Scientific knowledge from Dr. Trickett’s studies have had a major national and global impact on enhancing a basic understanding of patterns of child sexual abuse and later adjustments both nationally and internationally. The reports within this volume contribute to the understanding of the sequelae of maltreatment and will foster the development of more prevention programs and individualized services tailored to individuals and communities. Moreover, the implications of her work demonstrate how the negative sequelae of maltreatment affect not only the individual but also the family and social and economic institutions. This is important because protective service agencies are continually stretched by the overwhelming numbers of children who need services at a time when funding for staff and daily operations is being reduced. In order to influence the ways in which policy and practice can be impacted, budding scientists should take particular note of Dr. Trickett’s work and how it raised the bar on the rigor and quality of research conducted in the field of child maltreatment by significantly improving methodological rigor and conducting multilevel, mechanistic research that points to promising new avenues for intervention to stave off deleterious health and development outcomes for maltreated children. The basic yet illusive tenet of science as a vehicle to impact policy and mobilize social change will thusly be significantly advanced.

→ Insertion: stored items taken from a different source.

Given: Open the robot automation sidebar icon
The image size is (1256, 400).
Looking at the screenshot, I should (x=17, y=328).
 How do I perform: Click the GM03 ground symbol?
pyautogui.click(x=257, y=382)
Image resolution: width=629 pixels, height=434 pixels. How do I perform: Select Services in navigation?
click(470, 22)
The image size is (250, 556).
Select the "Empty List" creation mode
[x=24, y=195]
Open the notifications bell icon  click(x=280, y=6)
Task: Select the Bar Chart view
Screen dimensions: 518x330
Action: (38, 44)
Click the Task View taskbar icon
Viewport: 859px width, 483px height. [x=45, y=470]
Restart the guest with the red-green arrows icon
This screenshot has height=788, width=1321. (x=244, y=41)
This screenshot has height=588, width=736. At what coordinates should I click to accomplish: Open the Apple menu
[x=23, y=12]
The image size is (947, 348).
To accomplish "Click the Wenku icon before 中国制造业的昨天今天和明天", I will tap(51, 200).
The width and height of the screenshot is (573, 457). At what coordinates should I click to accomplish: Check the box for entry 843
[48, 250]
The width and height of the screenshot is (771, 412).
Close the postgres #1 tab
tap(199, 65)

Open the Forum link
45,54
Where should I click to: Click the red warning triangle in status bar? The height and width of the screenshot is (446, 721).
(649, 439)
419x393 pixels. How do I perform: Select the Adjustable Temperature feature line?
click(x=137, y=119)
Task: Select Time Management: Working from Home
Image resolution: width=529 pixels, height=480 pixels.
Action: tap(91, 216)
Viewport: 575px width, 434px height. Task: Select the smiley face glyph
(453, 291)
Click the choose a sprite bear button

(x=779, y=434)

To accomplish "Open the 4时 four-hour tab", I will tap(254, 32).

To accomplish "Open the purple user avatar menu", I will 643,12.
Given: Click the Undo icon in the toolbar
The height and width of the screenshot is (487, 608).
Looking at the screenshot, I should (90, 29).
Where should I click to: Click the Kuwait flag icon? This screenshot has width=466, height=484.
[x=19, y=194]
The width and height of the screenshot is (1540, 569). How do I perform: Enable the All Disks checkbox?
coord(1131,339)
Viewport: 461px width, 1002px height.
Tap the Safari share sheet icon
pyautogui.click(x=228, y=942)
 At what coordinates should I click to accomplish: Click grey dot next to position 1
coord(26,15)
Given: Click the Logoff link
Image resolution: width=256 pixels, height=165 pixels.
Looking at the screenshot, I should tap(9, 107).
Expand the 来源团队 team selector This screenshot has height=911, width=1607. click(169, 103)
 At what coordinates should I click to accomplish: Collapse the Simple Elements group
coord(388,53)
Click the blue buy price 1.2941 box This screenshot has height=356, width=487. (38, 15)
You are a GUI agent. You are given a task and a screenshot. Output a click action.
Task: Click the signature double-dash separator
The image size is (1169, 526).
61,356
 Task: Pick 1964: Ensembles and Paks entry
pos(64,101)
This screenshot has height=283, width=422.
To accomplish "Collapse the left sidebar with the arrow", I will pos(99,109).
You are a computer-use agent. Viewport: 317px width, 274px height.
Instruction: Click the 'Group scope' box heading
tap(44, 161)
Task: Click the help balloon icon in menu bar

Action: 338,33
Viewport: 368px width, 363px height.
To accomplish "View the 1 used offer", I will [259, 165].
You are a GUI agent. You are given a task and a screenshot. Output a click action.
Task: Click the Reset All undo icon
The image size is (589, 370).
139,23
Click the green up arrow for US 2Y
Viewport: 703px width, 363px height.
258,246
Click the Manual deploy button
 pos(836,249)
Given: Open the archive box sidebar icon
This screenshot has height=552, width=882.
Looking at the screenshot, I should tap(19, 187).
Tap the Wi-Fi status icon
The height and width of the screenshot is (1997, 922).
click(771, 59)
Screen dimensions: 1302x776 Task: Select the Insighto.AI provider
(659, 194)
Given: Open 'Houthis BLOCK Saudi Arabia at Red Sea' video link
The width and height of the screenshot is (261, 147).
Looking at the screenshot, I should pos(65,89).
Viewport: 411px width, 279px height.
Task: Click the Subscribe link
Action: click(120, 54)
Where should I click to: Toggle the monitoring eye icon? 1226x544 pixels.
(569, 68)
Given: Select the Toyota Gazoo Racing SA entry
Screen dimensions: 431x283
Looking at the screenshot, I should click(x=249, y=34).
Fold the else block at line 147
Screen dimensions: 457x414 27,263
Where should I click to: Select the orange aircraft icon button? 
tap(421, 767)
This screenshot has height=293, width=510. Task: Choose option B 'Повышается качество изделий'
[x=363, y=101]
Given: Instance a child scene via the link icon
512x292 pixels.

Finally, although Dr. Trickett’s work has contributed greatly to better science in the area of child maltreatment, there is still much work to be done in terms of closing the chasm between good science and good policy, programs, and practice. Critical elements still needed include (1) financial support for research to aid the development of policy, programs, and practice; (2) dissemination of research to policy-makers; (3) dissemination of maltreatment research to practitioners with the healthcare and child welfare systems; (4) continued development of prevention programs grounded in maltreatment science; and (5) continued development of trauma-specific interventions for children, adolescents, and families. NIH’s newly initiated program of CAPSTONE Centers for Multidisciplinary Research in Child Abuse and Neglect specifically target and address each of these needs. Funds are directed to support multiple multidisciplinary centers specializing in child maltreatment research (clinical interventions, longitudinal studies of understudied subtypes of maltreatment, neurobiology of maltreatment and health outcomes, screening and assessment for early identification and treatment) married with training opportunities for new scientists and practitioners as well as community participatory activities to engage scientific and lay communities. The goal is that these efforts, and others, will continue to broaden and expand the legacy of Dr. Penelope Trickett’s research and implement policy and programs to truly ameliorate the lifelong consequences of child maltreatment.